After I published the last article, I had a great conversation @IanGraph. Based on this conversation, I’ve decided to make a follow-up article.
The main question is: Why does my findings on predictability differ from other research on the subject?
Tests typically show that corsi and expected goals are better predictors than actual goals. However, in my findings goals are a great predictor of future results. Why is that?
Research from @Draglikepull
Here’s some research by @Draglikepull on the predictiveness of goals, corsi and expected goals. In the first article he looks at CF%, xGF% and GF% (only 5v5 data) in the first half of the season. He then looks at how each metric correlate with 5v5 GF% in the second half of the season. So, basically he tests how well CF%, xGF% and GF% in the first half of the season predict GF% in the second half?
In the second article the split is even games and odd games instead of first half/second half.
Corsi vs xG, Part 2 – Draglikepull’s hockey research (greatapes.ca)
The results show that corsi is a slightly better predictor than expected goals and a much stronger predictor than actual goals. This is different from what I found in my previous article.
The goal of this article isn’t to discredit the work of @Draglikepull in any way. There’s absolutely nothing wrong with the research and I’ve come to similar conclusions myself. So, the question is: Why do the two different methodologies lead to such different results?
Differences between the test methods
Before we can answer the question, we need to determine the differences between the methods. The way I see it, my method differs in three ways:
- Weighing of the variables (e.g. [D CA], [F CF])
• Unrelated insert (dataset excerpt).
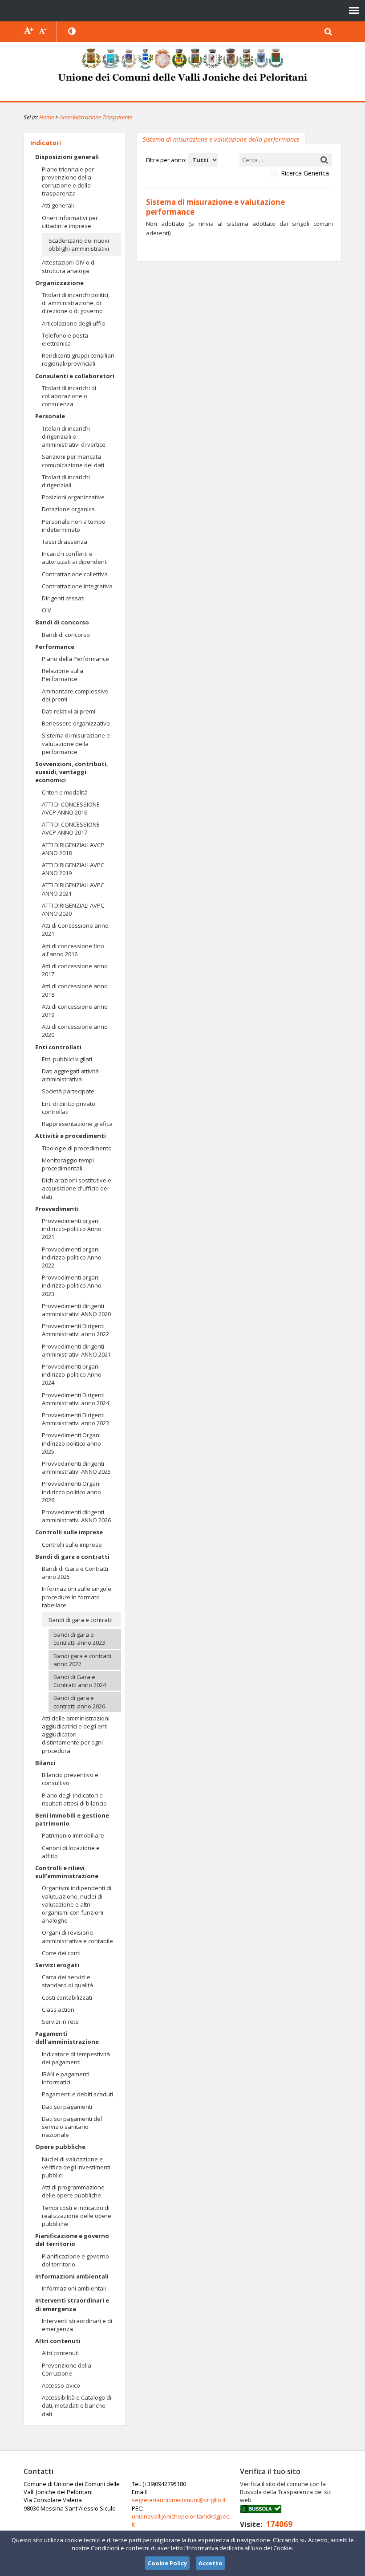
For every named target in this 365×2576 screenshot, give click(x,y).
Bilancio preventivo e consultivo (70, 1779)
- Using player stats rather than team stats
- The model output is single game log loss instead of half season GF%
I will go through each of these differences step by step.
Weighing of the variables
In my method I divide each metric (e.g. corsi) into four sub-metrics – defender CA, defender CF, forward CA and forward CF. Then I optimize/weigh each sub-metric before combining them. So, there is a difference between Combined Corsi (from my test) and straight up C+/-.
This was my argument when I discussed it with Ian Tulloch. I thought weighing the sub-metrics would have a small effect on corsi and a great effect on goals and expected goals. Thus, explaining the difference between my results and @Draglikepull.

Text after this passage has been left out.